### TASK DESCRIPTION
Beginning at the top of the entries below, retype each line exactly until the line containing "The height and width of the screenshot is (562, 1024)." has been written out; include no pictures and no later lines.

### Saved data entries
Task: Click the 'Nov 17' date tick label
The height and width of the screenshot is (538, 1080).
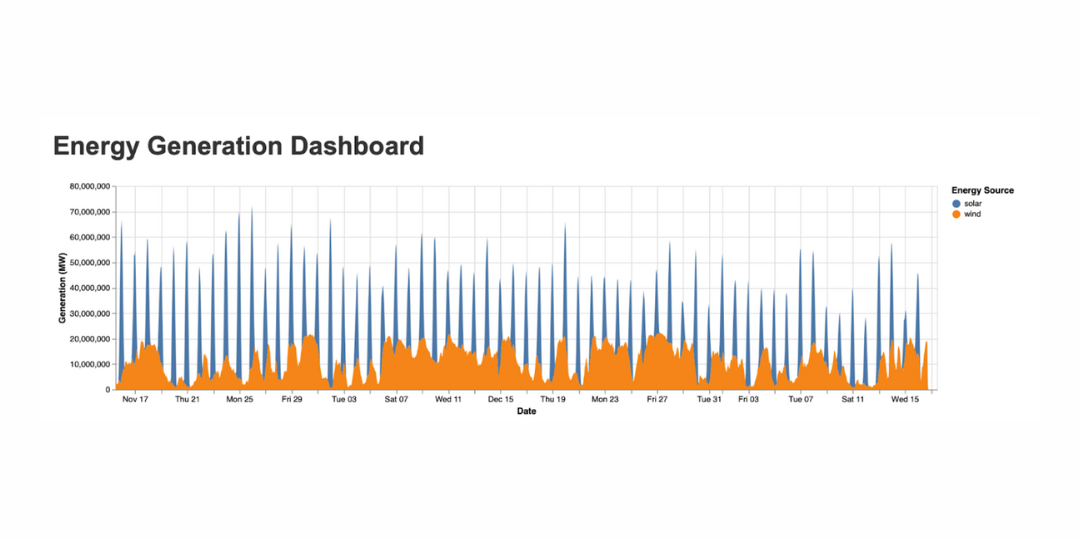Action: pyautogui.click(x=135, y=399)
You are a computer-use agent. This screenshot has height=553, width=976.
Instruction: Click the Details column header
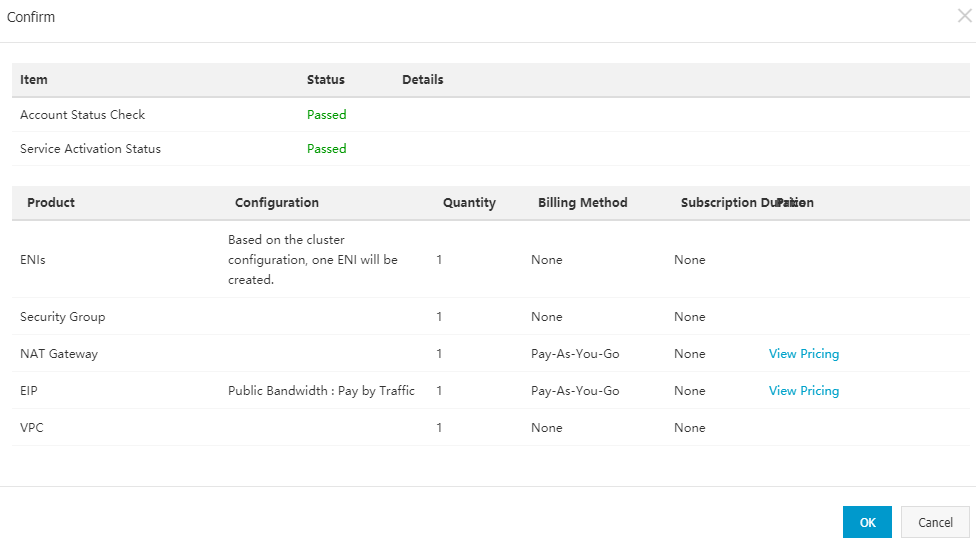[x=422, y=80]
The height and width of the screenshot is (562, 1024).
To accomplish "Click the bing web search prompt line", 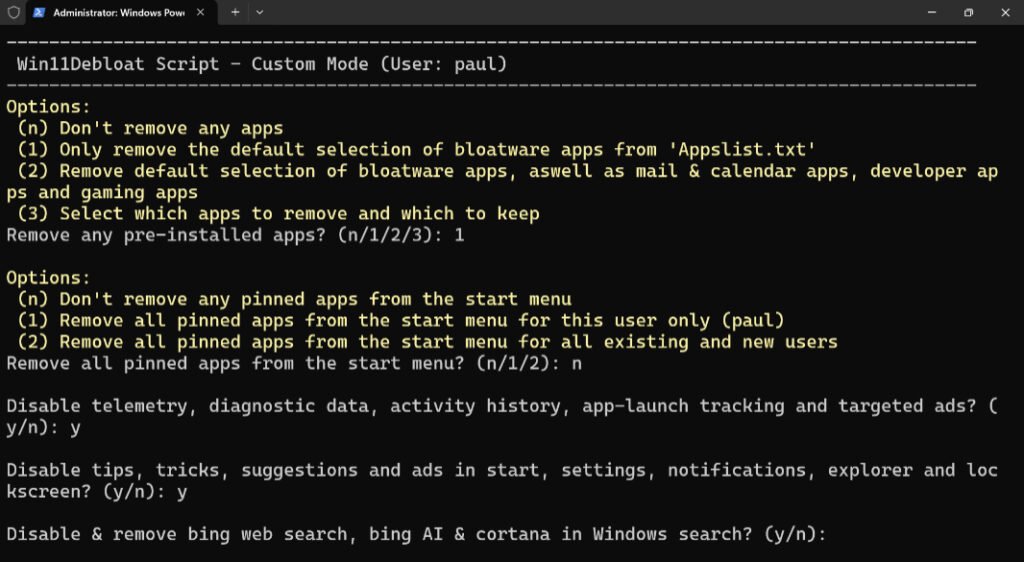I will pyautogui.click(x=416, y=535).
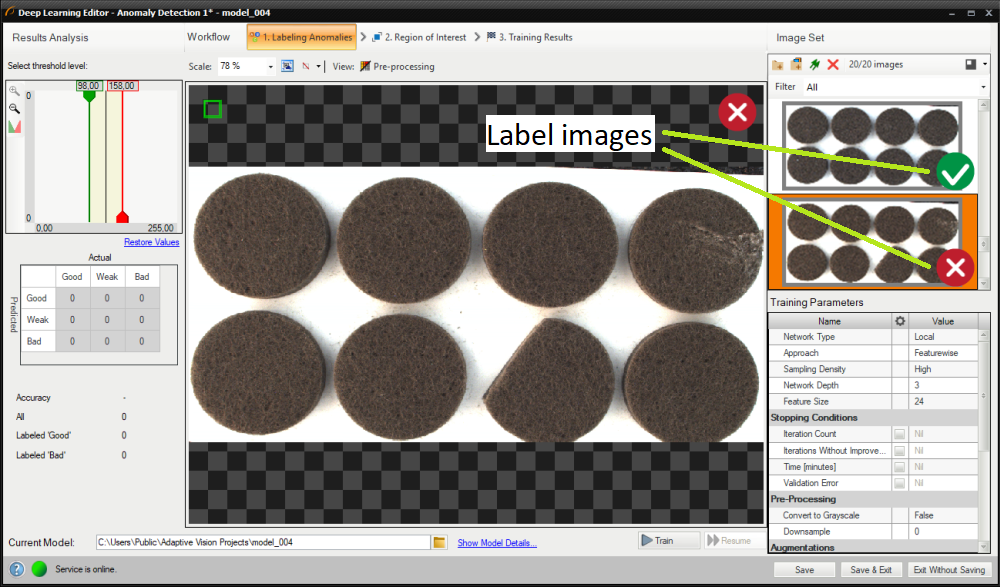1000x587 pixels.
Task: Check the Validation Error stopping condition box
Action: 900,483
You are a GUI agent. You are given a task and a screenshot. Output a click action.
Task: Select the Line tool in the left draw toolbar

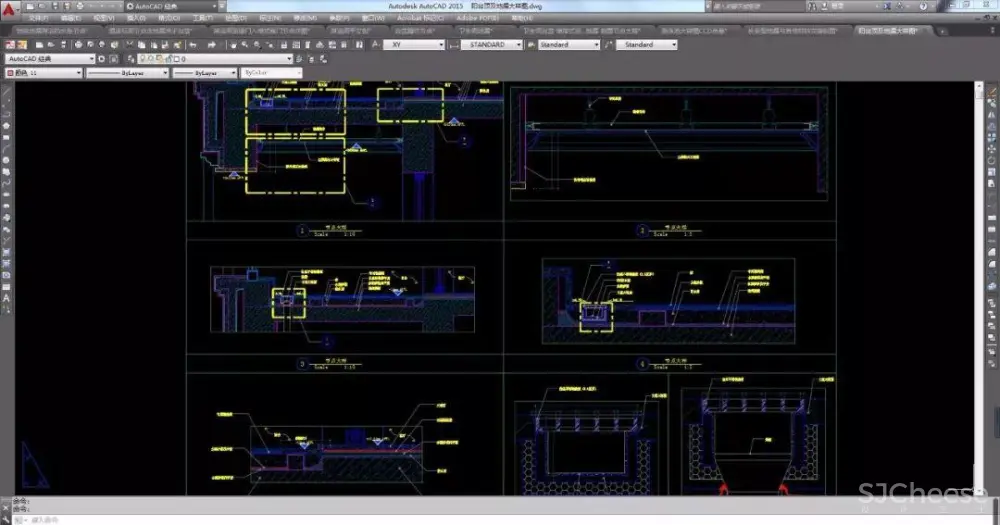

### SOLUTION BELOW
Task: Click the 'Nov 17' date tick label
The height and width of the screenshot is (538, 1080).
Action: pyautogui.click(x=135, y=399)
You are a computer-use agent. This screenshot has height=553, width=976.
Instruction: Click the Details column header
[x=422, y=80]
The height and width of the screenshot is (562, 1024).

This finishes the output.